I need a deterministic, random-access PRNG. In particular, I would like to take an arbitrary Python object, and convert it (deterministically and quickly) to a number uniform in the rand [0, 1).

Is murmur hash appropriate for generating random numbers for machine learning (not cryptography)?

How do I test if this is a good PRNG?

In particular, I am using Murmur 0.1.3 Python hooks, which are from February 2009 and use murmur hash 2.0. My Python code is located here, and excerpted as follows:

import murmur
MAX_UNSIGNED_LONG = 2**32
def deterministicrandom(x):
    return 1.0 * murmur.string_hash(`x`) / MAX_UNSIGNED_LONG

asked Jun 23 '10 at 17:10

Joseph%20Turian's gravatar image

Joseph Turian ♦♦
579051125146

edited Jun 24 '10 at 03:36


6 Answers:

The hasard lib has tools to plot and measure the entropy (and other statistics) of PRN-generated data.

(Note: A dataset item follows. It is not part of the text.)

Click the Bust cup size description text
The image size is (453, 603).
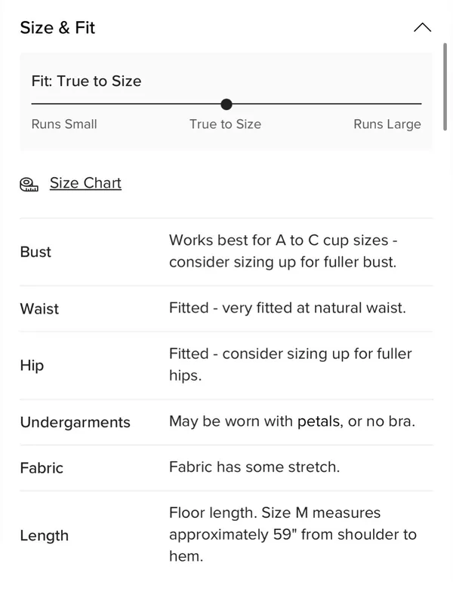click(283, 251)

Or you can use the tests programs directly: TestU01, dieharder and ENT.

answered Jun 23 '10 at 17:22

ogrisel's gravatar image

ogrisel
498995591

edited Jun 24 '10 at 03:18

Joseph%20Turian's gravatar image

Joseph Turian ♦♦
579051125146

Olivier gives some great answers.

From the documentation, it seems that dieharder gives an rigorous battery of tests, as does TestU01. However, they seem to require being able to call your PRNG from C. ENT is easier to use, because you can just output a file of random bytes and execute ENT on it.

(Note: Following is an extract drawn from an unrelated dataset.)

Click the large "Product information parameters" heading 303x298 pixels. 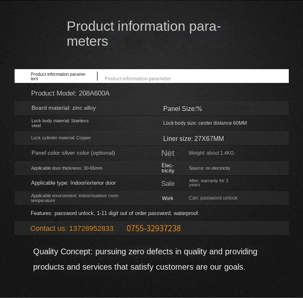(x=143, y=33)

I have modified my Python code so that it automatically dumps 500000 random bytes and runs ENT on it. It gives the following output, which appears superior to a 500000 byte file created by radioactive decay:

  • Entropy = 7.999962 bits per byte.
  • Optimum compression would reduce the size of this 4997120 byte file by 0 percent.
  • Chi square distribution for 4997120 samples is 263.84, and randomly would exceed this value 50.00 percent of the times.
  • Arithmetic mean value of data bytes is 127.5297 (127.5 = random).
  • Monte Carlo value for Pi is 3.141591613 (error 0.00 percent).
  • Serial correlation coefficient is 0.000609 (totally uncorrelated = 0.0).

answered Jun 24 '10 at 03:40

Joseph%20Turian's gravatar image

Joseph Turian ♦♦
579051125146

Instead of relying on empirical tests, you can use more principled concepts such as almost universality or k-wise independence (sometimes called strong universality). It is not so difficult.

Quick definitions:

Consider families of hash functions from strings to L-bit values. A hash family is universal if the probability of a collision is 1/2^L. It is epsilon-almost universal for some epsilon<1 if the probability of a collision is no larger than epsilon. It is strongly universal of pairwise independent if the hash values of any two distinct strings are independent. It is k-wise independent if the k hash values of any k distinct strings are independent.

Some practical choices:

You can get almost universal hashing by polynomials over finite field. Essentially, you pick t at random in [0,p) and compute the polynomial t^n + t^{n-1} m1 + ... + mn where the mi's are the bytes of your object. The result are n/2^L almost universal hash values over [0,p) for some prime p and where n is the maximum length of your objects in bytes. (See C++ code below.)

For pairwise independent hashing, consider the following multilinear hash function: sum of ki * mi where the mi are the bytes of data, and the ki's are random number in [0,p) for some prime p. The sum must be executed modulo p (in the field of size p). Of course, you need as many random numbers as you can have bytes in your objects, but with a PRNG such as Mersenne Twister, you can very quickly generate them as you need them. There are faster variations on multilinear where you can avoid the modulos, but they are slightly more complicated. (See C++ code below.)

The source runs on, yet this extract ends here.